::: Records for processing
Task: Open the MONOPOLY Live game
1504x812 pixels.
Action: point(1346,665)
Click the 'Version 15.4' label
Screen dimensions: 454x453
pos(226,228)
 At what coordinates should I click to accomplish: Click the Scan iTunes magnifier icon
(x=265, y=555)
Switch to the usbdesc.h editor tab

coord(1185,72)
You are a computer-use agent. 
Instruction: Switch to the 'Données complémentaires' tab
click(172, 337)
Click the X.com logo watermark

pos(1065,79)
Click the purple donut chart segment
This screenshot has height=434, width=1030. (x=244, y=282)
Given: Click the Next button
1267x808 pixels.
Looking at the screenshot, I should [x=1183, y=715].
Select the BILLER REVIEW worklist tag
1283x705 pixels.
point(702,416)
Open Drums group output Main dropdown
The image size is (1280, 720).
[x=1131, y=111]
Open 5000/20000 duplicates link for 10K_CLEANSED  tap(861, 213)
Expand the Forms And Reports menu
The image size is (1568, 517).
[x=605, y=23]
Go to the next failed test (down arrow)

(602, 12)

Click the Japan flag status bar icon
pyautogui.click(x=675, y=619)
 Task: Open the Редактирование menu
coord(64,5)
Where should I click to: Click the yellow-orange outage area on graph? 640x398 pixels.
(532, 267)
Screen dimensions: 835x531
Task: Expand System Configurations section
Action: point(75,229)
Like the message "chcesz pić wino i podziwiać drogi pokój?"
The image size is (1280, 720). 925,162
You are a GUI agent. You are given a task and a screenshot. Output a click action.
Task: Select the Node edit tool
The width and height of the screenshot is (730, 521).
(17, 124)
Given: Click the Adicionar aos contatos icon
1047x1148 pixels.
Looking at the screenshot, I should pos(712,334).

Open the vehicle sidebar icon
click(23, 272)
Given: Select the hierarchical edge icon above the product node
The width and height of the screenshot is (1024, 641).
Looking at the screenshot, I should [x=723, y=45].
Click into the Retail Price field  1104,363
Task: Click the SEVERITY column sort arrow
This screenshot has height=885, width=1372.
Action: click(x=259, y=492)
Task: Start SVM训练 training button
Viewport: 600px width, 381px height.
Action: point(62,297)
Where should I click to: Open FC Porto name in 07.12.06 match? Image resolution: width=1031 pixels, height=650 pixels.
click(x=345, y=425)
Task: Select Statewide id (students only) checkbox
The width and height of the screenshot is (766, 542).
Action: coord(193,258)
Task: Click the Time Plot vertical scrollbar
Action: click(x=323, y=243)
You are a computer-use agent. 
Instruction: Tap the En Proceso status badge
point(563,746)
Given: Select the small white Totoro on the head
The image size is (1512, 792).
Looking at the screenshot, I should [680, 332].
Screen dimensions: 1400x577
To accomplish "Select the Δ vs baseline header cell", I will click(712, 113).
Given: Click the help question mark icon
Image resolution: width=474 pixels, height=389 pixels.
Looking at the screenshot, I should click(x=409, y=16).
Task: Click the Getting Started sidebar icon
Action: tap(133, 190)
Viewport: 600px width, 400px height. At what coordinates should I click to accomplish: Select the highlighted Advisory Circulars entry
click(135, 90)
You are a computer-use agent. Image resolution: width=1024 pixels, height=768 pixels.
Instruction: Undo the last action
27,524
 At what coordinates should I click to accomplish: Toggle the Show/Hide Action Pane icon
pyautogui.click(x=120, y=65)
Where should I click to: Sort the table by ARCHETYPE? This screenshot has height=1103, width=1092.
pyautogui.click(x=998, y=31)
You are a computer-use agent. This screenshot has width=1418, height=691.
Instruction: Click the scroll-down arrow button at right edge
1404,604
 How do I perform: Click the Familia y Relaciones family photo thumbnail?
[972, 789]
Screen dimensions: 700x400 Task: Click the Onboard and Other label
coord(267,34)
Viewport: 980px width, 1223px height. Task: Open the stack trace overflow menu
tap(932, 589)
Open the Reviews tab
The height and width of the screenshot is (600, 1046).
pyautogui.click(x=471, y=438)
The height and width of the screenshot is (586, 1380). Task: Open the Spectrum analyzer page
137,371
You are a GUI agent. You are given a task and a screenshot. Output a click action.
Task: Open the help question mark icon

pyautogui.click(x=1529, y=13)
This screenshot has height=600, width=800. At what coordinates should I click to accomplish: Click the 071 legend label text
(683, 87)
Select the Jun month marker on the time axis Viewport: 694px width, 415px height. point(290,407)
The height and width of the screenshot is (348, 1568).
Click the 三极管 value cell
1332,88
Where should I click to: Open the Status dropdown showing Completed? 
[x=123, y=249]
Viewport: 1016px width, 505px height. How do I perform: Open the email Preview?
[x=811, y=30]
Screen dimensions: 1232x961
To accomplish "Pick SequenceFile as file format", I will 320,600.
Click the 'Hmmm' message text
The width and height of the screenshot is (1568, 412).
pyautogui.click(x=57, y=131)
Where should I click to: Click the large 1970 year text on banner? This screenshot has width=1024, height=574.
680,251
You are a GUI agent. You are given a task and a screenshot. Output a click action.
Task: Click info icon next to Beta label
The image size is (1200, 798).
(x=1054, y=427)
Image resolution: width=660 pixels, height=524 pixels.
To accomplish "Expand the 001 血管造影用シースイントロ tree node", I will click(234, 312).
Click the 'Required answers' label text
::::::
Copy out, from the listing above, every line that contains the string "computer".

You are a computer-use agent. 
You are a computer-use agent. 
You are a computer-use agent. Image resolution: width=1024 pixels, height=768 pixels.
You are a computer-use agent. This screenshot has width=1418, height=691.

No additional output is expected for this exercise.